Mitochondria transfer affected the metabolism of both cell types. Cancer cells consumed oxygen faster when they grew together with T cells. This showed that the mitochondria in cancer cells produced more energy. Cancer cells also grew larger in the presence of T cells. Meanwhile, the amount of T cells decreased rapidly.
The team tried to circumvent the mechanism cells use to create the nanotubes in several ways. In each trial, mitochondrial transfer to cancer cells was decreased. This means that targeting nanotube formation can be used for therapeutic purposes.
The researchers tested this idea on mouse guinea pigs with breast cancer. They treated the mice with a combination of a nanotube formation suppressor and an immune checkpoint suppressor. The combination reduced tumor growth more than either drug used alone.
The results show that cancer cells are siphoning mitochondria from T cells. This causes the cancer cells to energize and also disables the immune cells. Inhibiting nanotube formation could thereby increase the effectiveness of immune checkpoint suppressive therapies for cancer.
The researchers note that the nanotube suppressors they tested have other effects. Compounds that specifically target nanotube formation will need to be developed before the treatment can be tested in patients.

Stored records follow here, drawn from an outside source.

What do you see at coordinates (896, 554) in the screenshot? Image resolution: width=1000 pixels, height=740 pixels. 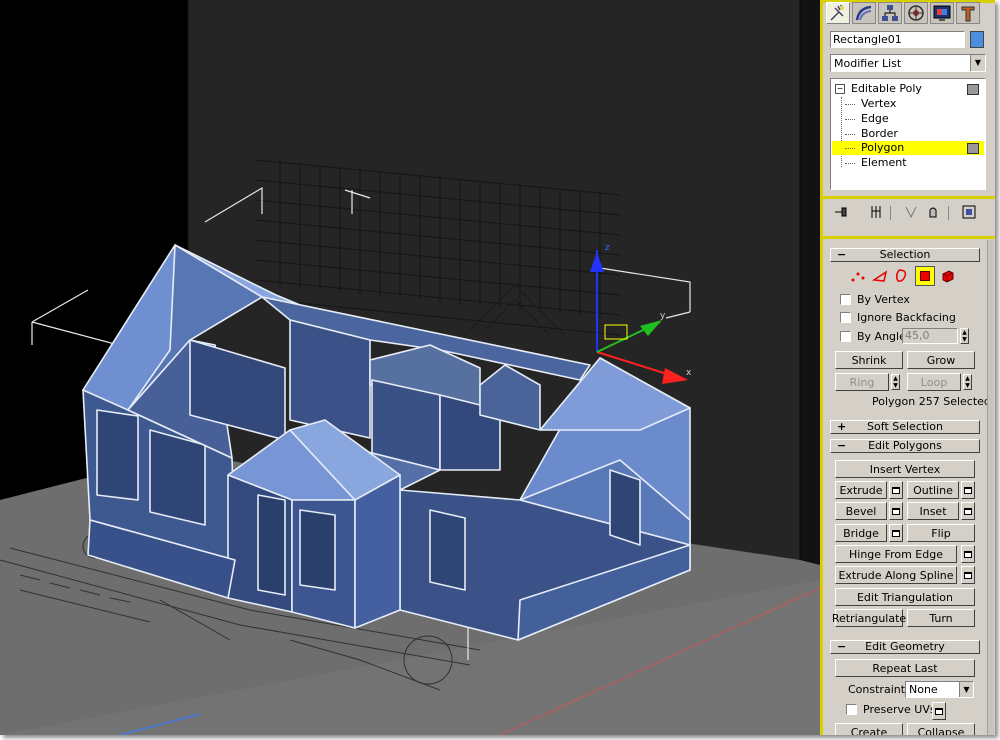 I see `hinge-from-edge-button: Hinge From Edge` at bounding box center [896, 554].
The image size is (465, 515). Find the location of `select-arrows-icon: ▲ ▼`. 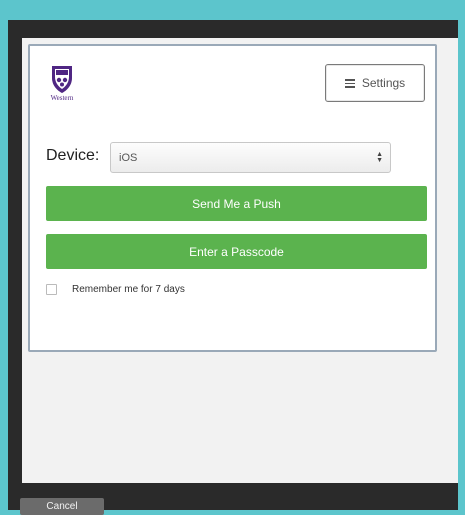

select-arrows-icon: ▲ ▼ is located at coordinates (380, 158).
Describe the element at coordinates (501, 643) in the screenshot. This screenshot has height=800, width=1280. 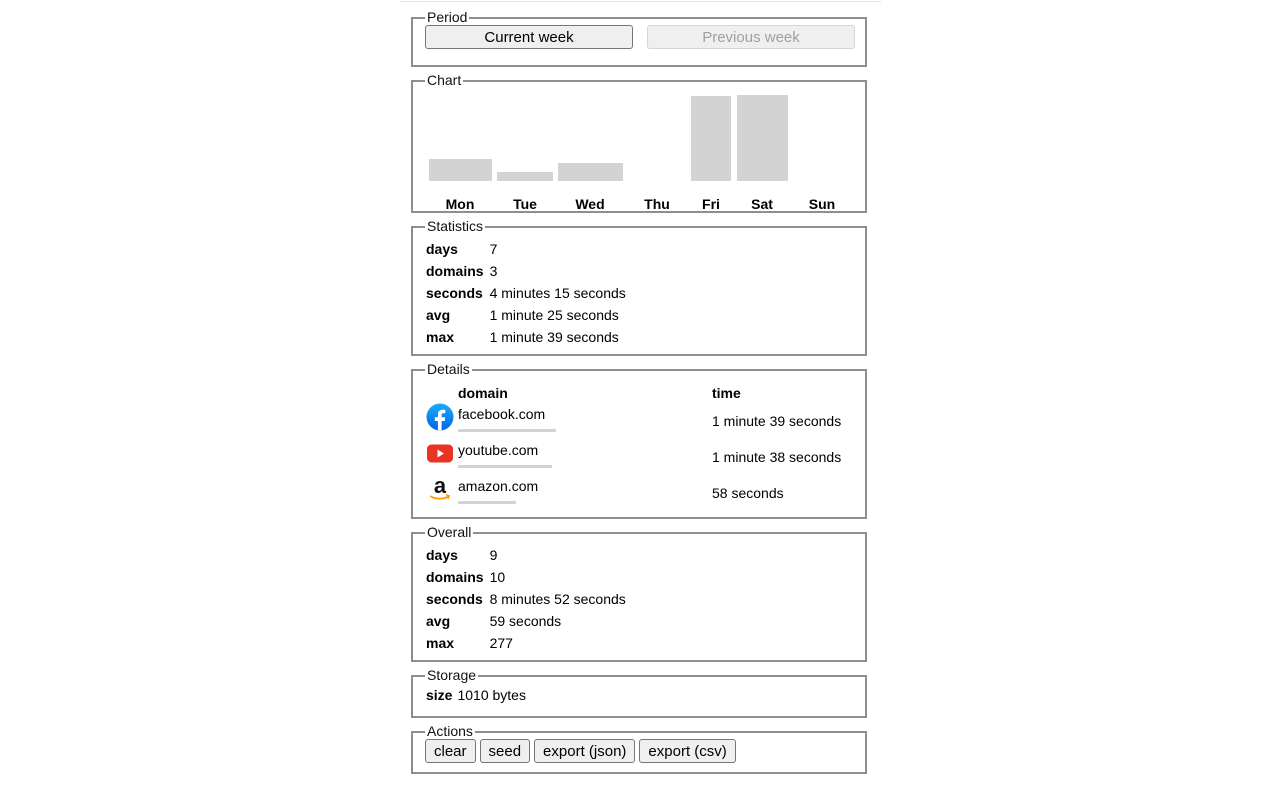
I see `overall-value: 277` at that location.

“Cancer is lethal when the immune system is suppressed and cancer cells can metastasize,” said Doctor Sengupta, who led the research team, and noted that nanotubes can cause both problems. Sengupta said that nanotubes are a new mechanism that allows cancer cells to escape from the immune system. “It gives us a new target to pursue,” he said.
The research, supported by the National Institutes of Health of the US Department of Health, was published in the monthly peer-reviewed scientific journal Nature Nanotechnology.